▶ **Task description**: Using the data below, repeat all of it precisely.

■ ■ ■ ■ ■

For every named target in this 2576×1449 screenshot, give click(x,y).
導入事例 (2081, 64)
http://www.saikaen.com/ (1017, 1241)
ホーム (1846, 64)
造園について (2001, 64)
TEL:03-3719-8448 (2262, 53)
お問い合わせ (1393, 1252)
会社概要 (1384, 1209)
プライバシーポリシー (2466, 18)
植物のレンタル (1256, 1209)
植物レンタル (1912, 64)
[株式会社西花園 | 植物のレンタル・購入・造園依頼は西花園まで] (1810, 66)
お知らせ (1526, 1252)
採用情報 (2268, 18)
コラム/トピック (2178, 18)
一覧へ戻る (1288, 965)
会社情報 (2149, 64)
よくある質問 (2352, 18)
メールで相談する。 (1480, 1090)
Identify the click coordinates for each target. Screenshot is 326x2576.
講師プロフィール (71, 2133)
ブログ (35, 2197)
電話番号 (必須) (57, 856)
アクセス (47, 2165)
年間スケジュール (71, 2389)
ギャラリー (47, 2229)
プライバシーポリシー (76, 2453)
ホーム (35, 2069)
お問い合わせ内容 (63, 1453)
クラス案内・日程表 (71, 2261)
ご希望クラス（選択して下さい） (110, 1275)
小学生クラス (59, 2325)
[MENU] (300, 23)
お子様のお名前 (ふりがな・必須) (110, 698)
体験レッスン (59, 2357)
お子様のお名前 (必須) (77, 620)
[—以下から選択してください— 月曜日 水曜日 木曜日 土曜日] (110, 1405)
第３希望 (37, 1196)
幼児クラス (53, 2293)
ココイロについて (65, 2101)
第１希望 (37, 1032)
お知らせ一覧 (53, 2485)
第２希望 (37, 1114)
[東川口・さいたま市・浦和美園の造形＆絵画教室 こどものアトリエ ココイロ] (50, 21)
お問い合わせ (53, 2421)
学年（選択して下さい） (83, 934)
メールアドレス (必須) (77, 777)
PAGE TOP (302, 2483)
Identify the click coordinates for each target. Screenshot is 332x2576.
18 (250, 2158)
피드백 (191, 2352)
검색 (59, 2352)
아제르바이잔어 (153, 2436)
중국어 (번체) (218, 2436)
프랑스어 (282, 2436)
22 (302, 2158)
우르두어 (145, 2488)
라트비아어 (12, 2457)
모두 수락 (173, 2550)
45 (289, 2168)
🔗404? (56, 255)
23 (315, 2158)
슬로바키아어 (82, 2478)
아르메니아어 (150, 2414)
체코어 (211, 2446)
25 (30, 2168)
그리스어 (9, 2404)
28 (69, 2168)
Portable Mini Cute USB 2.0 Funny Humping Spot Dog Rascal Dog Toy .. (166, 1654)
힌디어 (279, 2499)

■ ■ ■ ■ ■

▶ **Your solution**:
For every named target in this 2576×1449 screenshot, give click(x,y).
導入事例 (2081, 64)
http://www.saikaen.com/ (1017, 1241)
ホーム (1846, 64)
造園について (2001, 64)
TEL:03-3719-8448 (2262, 53)
お問い合わせ (1393, 1252)
会社概要 (1384, 1209)
プライバシーポリシー (2466, 18)
植物のレンタル (1256, 1209)
植物レンタル (1912, 64)
[株式会社西花園 | 植物のレンタル・購入・造園依頼は西花園まで] (1810, 66)
お知らせ (1526, 1252)
採用情報 (2268, 18)
コラム/トピック (2178, 18)
一覧へ戻る (1288, 965)
会社情報 (2149, 64)
よくある質問 (2352, 18)
メールで相談する。 (1480, 1090)
Identify the click coordinates for each target. Screenshot is 326x2576.
講師プロフィール (71, 2133)
ブログ (35, 2197)
電話番号 (必須) (57, 856)
アクセス (47, 2165)
年間スケジュール (71, 2389)
ギャラリー (47, 2229)
プライバシーポリシー (76, 2453)
ホーム (35, 2069)
お問い合わせ内容 (63, 1453)
クラス案内・日程表 (71, 2261)
ご希望クラス（選択して下さい） (110, 1275)
小学生クラス (59, 2325)
[MENU] (300, 23)
お子様のお名前 (ふりがな・必須) (110, 698)
体験レッスン (59, 2357)
お子様のお名前 (必須) (77, 620)
[—以下から選択してください— 月曜日 水曜日 木曜日 土曜日] (110, 1405)
第３希望 (37, 1196)
幼児クラス (53, 2293)
ココイロについて (65, 2101)
第１希望 (37, 1032)
お知らせ一覧 (53, 2485)
第２希望 (37, 1114)
[東川口・さいたま市・浦和美園の造形＆絵画教室 こどものアトリエ ココイロ] (50, 21)
お問い合わせ (53, 2421)
学年（選択して下さい） (83, 934)
メールアドレス (必須) (77, 777)
PAGE TOP (302, 2483)
Identify the click coordinates for each target. Screenshot is 332x2576.
18 (250, 2158)
피드백 (191, 2352)
검색 (59, 2352)
아제르바이잔어 (153, 2436)
중국어 (번체) (218, 2436)
프랑스어 (282, 2436)
22 (302, 2158)
우르두어 (145, 2488)
라트비아어 (12, 2457)
모두 수락 (173, 2550)
45 (289, 2168)
🔗404? (56, 255)
23 (315, 2158)
슬로바키아어 (82, 2478)
아르메니아어 (150, 2414)
체코어 (211, 2446)
25 (30, 2168)
그리스어 (9, 2404)
28 (69, 2168)
Portable Mini Cute USB 2.0 Funny Humping Spot Dog Rascal Dog Toy .. (166, 1654)
힌디어 (279, 2499)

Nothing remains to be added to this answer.